» **INPUT**:
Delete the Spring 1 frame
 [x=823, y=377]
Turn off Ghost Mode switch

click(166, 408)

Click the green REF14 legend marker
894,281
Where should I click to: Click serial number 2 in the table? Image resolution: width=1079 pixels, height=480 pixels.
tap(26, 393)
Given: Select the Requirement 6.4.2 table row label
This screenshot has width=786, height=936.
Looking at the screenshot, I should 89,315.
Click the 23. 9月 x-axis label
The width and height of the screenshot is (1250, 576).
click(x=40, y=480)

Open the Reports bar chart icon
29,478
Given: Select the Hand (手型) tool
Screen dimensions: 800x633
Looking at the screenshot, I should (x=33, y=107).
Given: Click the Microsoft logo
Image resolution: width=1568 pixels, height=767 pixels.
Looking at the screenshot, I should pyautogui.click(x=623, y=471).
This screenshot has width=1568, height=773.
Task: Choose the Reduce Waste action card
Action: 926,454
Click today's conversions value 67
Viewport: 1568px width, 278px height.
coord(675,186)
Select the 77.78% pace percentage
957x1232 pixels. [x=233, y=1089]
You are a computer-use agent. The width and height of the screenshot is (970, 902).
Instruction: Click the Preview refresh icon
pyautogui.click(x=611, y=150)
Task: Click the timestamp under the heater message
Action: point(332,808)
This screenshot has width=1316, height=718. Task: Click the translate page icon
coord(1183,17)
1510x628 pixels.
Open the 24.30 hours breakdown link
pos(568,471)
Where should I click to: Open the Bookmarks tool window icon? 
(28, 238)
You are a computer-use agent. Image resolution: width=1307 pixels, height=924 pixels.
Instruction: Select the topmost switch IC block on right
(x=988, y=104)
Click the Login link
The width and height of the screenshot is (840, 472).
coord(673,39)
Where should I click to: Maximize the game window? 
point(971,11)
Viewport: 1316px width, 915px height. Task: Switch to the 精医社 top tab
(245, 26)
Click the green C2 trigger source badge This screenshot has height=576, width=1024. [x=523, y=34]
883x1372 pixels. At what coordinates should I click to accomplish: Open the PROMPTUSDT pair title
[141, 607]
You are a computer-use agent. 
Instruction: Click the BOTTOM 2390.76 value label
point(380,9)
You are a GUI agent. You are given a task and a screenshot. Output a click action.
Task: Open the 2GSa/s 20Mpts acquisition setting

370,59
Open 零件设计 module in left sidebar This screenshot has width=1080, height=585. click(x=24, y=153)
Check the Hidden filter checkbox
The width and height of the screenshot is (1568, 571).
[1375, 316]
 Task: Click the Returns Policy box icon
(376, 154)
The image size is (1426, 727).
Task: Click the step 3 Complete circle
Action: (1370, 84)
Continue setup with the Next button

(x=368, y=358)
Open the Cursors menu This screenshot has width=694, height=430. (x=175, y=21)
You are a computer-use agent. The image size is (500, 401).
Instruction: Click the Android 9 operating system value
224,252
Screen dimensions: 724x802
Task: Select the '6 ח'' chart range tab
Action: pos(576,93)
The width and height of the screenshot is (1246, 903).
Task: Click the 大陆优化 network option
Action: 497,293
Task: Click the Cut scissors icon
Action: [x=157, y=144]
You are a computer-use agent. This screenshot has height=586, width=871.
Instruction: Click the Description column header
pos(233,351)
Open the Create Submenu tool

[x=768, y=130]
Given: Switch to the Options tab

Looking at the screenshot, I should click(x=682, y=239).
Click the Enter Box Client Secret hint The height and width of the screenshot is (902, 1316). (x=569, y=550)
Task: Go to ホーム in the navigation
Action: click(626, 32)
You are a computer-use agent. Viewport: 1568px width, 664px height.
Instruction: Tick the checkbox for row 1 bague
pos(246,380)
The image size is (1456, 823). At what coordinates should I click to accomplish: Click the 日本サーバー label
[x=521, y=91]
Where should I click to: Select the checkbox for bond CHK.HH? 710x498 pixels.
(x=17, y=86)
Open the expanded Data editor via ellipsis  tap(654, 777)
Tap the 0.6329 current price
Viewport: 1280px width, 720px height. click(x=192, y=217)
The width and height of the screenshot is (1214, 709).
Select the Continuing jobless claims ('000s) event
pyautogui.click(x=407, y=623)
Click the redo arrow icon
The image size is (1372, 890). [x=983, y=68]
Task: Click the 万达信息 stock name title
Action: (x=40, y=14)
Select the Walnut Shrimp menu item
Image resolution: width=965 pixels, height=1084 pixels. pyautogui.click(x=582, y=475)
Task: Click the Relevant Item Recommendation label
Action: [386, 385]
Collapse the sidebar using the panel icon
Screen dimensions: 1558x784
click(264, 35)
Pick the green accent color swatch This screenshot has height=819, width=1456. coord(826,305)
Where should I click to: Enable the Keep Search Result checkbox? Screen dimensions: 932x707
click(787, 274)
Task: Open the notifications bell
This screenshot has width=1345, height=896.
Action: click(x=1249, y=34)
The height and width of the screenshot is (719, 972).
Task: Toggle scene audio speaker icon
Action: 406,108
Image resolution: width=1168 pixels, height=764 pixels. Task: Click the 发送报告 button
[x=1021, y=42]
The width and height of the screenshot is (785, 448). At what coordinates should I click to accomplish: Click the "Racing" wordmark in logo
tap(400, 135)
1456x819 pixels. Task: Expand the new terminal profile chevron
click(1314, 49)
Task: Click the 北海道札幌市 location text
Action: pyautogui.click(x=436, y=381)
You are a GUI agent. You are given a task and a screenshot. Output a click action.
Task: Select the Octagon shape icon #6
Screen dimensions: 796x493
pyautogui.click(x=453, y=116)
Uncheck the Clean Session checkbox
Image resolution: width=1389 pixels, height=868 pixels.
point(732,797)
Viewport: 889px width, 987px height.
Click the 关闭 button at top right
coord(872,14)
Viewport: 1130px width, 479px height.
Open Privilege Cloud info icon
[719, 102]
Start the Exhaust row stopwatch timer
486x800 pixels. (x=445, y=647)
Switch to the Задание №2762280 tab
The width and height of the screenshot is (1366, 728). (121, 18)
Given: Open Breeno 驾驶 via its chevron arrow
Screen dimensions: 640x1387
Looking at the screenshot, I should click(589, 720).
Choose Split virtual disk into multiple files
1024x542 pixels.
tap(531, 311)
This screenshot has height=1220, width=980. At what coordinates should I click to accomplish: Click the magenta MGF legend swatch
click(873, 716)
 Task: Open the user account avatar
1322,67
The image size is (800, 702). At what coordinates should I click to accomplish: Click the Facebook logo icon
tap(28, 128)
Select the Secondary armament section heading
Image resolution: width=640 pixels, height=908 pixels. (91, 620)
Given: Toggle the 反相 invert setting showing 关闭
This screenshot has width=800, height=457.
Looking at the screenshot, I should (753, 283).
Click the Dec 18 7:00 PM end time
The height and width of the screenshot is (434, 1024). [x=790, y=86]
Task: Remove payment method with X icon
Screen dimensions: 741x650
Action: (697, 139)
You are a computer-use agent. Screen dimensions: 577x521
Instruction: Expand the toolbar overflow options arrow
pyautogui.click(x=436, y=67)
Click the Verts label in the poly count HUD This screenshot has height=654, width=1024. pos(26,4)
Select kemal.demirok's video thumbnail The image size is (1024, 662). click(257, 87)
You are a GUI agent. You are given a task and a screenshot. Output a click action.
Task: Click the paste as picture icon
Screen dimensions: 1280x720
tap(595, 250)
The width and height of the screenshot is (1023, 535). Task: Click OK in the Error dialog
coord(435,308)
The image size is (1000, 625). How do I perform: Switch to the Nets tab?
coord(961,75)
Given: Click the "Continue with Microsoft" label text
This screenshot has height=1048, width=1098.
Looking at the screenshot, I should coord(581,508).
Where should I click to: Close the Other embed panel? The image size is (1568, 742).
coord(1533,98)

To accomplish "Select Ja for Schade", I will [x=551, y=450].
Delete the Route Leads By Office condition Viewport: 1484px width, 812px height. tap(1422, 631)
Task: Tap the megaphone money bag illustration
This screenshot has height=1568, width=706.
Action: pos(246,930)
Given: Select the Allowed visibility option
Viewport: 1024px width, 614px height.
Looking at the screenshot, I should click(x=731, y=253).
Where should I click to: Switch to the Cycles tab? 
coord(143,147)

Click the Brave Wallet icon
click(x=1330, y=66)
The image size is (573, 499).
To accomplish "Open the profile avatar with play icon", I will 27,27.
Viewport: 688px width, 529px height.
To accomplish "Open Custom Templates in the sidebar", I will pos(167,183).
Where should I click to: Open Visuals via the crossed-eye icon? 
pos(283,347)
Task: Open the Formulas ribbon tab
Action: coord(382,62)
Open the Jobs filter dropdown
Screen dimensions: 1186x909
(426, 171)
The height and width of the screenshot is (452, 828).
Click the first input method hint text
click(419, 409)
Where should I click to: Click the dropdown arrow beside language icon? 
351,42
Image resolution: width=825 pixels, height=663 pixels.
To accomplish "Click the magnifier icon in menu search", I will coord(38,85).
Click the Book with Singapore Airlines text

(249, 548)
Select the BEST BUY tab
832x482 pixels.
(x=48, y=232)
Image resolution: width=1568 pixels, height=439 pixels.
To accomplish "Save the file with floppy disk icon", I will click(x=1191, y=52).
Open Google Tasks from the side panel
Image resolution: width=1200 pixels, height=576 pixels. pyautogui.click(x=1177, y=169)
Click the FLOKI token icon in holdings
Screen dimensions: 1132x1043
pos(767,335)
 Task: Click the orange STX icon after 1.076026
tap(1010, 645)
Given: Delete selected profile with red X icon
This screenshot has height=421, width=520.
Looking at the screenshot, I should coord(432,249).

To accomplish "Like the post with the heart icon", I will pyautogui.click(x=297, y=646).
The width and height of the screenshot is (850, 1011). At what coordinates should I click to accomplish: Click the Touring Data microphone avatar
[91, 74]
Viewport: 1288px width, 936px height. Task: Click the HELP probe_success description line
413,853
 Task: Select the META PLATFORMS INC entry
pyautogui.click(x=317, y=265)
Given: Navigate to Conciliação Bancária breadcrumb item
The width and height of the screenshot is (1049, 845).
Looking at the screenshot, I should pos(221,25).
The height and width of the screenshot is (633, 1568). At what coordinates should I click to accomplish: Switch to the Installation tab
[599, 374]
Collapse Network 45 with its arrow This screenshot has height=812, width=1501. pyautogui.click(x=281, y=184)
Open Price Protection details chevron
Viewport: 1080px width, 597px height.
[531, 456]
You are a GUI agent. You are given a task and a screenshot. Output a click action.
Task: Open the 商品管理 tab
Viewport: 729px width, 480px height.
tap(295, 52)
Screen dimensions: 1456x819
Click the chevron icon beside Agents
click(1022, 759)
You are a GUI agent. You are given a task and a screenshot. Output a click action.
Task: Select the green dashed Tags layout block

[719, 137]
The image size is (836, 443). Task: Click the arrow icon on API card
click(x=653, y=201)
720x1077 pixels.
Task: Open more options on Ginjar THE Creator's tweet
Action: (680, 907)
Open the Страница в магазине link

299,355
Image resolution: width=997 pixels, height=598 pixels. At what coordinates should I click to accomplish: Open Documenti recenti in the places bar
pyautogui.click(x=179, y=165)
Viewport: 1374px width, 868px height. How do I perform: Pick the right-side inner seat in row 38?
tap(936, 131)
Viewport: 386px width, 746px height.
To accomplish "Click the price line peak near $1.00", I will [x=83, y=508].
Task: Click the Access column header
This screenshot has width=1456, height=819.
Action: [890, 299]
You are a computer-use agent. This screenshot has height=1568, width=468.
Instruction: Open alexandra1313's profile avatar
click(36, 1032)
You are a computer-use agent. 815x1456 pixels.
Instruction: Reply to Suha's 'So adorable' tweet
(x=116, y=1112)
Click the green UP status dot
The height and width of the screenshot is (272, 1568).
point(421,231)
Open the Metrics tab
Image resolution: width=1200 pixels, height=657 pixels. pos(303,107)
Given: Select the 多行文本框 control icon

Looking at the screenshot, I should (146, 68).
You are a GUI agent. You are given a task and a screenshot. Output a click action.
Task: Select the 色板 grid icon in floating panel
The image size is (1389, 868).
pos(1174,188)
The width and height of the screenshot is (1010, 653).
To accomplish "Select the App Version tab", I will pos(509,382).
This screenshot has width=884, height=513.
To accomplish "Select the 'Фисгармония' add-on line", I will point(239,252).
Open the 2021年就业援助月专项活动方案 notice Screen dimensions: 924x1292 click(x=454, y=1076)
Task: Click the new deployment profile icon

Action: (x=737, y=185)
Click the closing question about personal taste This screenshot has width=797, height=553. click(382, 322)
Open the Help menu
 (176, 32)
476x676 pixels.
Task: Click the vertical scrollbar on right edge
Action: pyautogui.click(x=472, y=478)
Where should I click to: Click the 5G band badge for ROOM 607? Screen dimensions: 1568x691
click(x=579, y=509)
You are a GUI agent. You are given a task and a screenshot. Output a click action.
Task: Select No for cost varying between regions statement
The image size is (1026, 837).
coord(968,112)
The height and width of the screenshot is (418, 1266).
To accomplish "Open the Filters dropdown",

» **WHAT TO DO**:
Pick out and copy each line in the entries above that contains the string "card". Case counts.

» **SOLUTION FOR THIS TASK**:
Task: Choose the Reduce Waste action card
The image size is (836, 443). Task: Click the arrow icon on API card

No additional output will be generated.